Everybody who has ever been on holiday in France has probably had a neighbour named Gaston, Jacques, Louis, Claire or Françoise . We are used to those first names, they evocate the “France profonde”, sleepy villages at the end of a road, films of Pagnol or Rohmer. Walks along the Seine in de shadow of “Notre Dame” in the spring. Coffee at a terrace of the Boulevard Saint-Germain where an obsequious garçon, named Marcel, is looking at your girl friend or wife in a way you dot not really appreciate. This particular image of France is in danger. In a few years our total frame of reference could have disappeared.
Nowadays French parents let their imagination go freely when they are choosing first names for their children. Looking at recent entries in the civil registry, you will find rather unusual first names like Bulle, Héribert, Loeva, Hermès, Evolène, and Argan.

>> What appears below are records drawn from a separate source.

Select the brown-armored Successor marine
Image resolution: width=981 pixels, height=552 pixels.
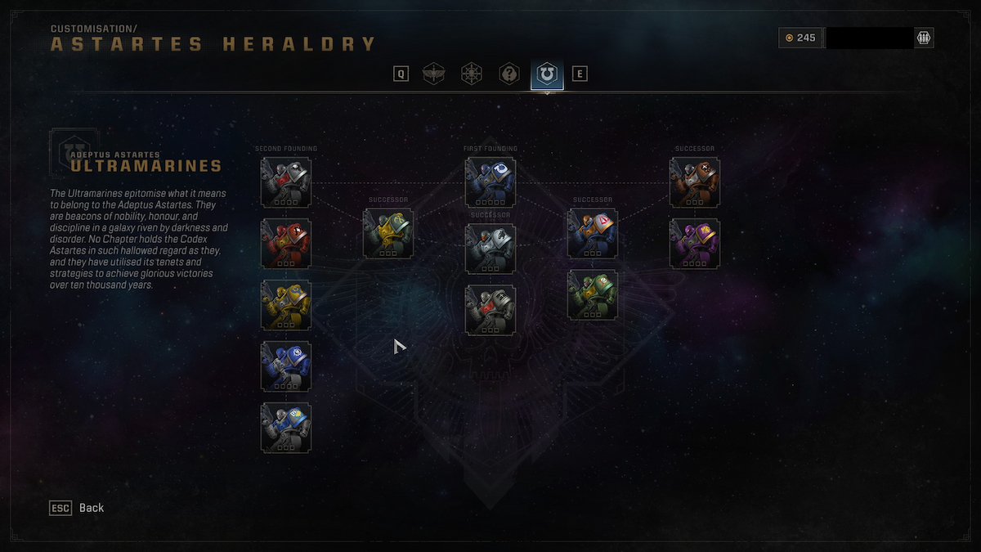click(x=695, y=182)
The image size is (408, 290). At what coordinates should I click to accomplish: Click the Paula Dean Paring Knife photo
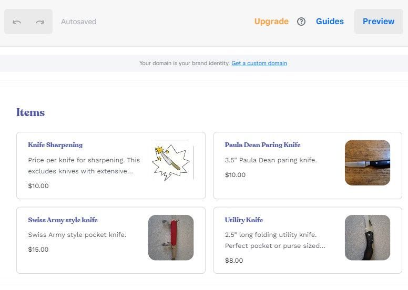point(368,163)
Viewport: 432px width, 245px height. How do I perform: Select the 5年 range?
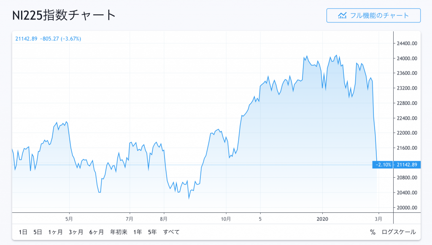(152, 232)
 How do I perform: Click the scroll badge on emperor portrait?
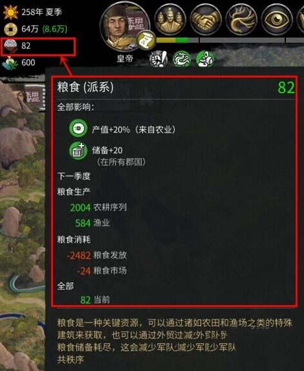[147, 40]
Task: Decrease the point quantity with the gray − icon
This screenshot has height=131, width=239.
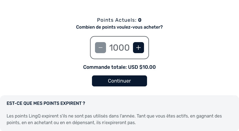Action: pyautogui.click(x=101, y=48)
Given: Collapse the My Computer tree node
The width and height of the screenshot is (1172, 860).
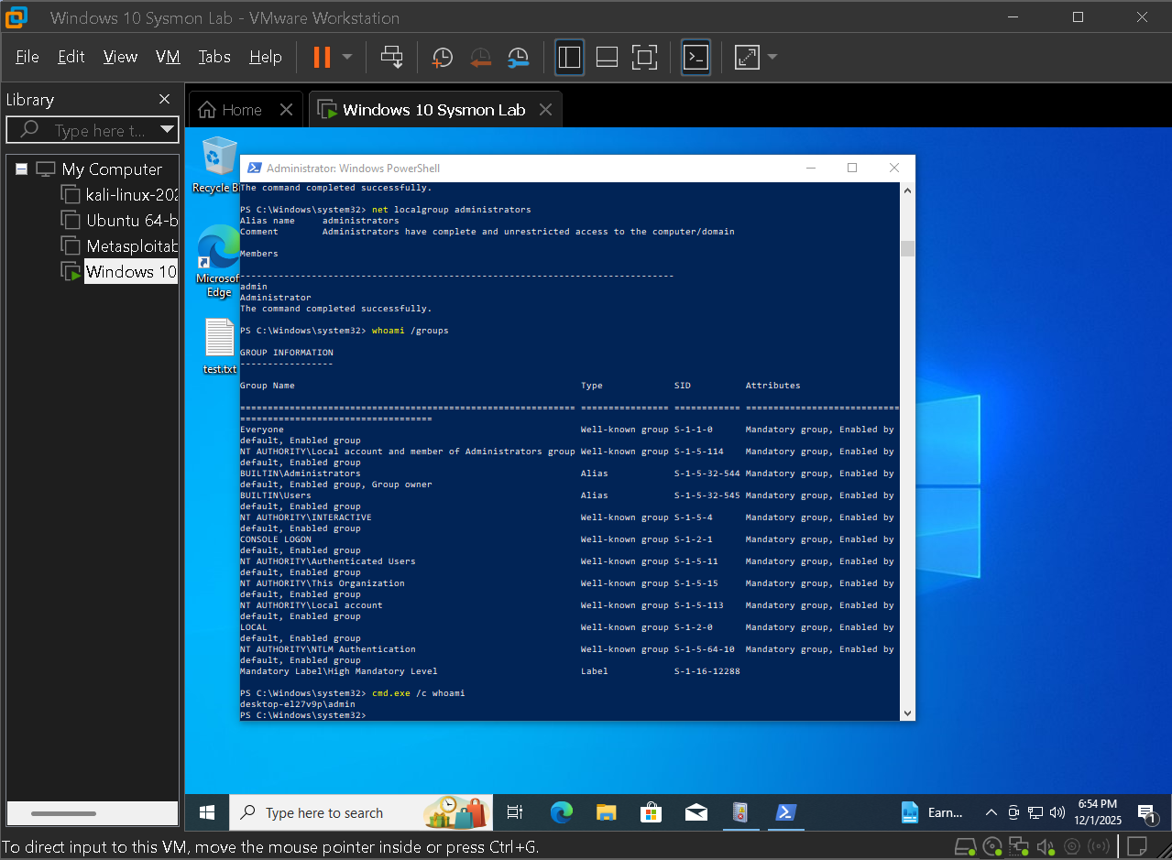Looking at the screenshot, I should (x=22, y=169).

These first names have all kind of origins. For example, they can be a combination of first names (Timéo, which is derived from Timothée and Théo),or they are different writing forms of known first names (Lilou becomes Lee-Lou). We can also find names from Greek or Celtic mythology or even from literature, like Arwen, a character from the novel Lord of the Rings.

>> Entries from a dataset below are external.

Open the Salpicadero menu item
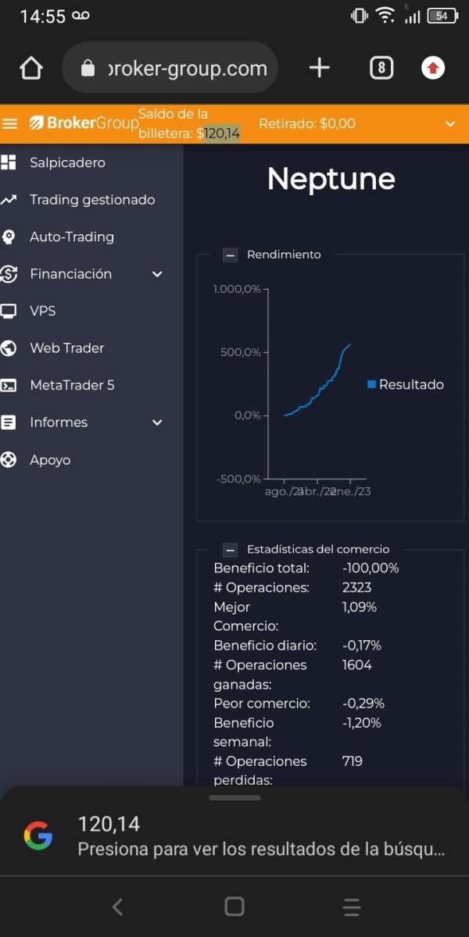The height and width of the screenshot is (937, 469). pos(67,162)
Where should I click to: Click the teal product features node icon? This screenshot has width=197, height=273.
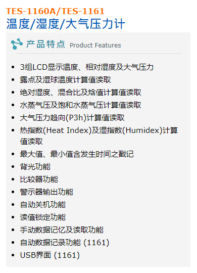17,44
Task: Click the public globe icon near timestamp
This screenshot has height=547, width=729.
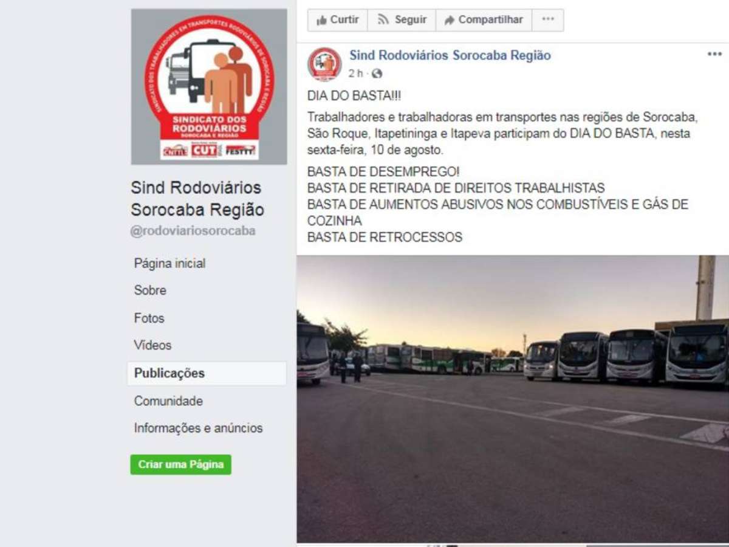Action: pyautogui.click(x=377, y=74)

This interest for uncommon first names will of course have consequences for the processing of French data, especially if you take into consideration that these “new” first names, with a frequency less than 3000, are now in the majority. But this diversity will not necessary be a curse. Maybe we will be delivered from ambiguous names, of which we never know whether it is a first name or a surname. Consider the 3 most common surnames in France are Martin, Bernard and Thomas.

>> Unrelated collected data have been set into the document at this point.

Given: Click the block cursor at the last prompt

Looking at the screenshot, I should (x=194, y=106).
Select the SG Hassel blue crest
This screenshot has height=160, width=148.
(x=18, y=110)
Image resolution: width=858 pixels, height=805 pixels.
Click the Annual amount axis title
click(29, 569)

But don’t worry; in order to keep the challenge going when you process French data, names like Jacqueline-Germain, Jean Marie Marie Luce, Louise Alexandrine will of course not disappear entirely.
And next time you will be in France, enjoying a salade Niçoise with a cold glass of rosé, overlooking a harbor, where small fishing boots are dancing on the lazy waves, you just will have to get used to the fact that the waitress’s first name is not Marie but Fanchon or Eole.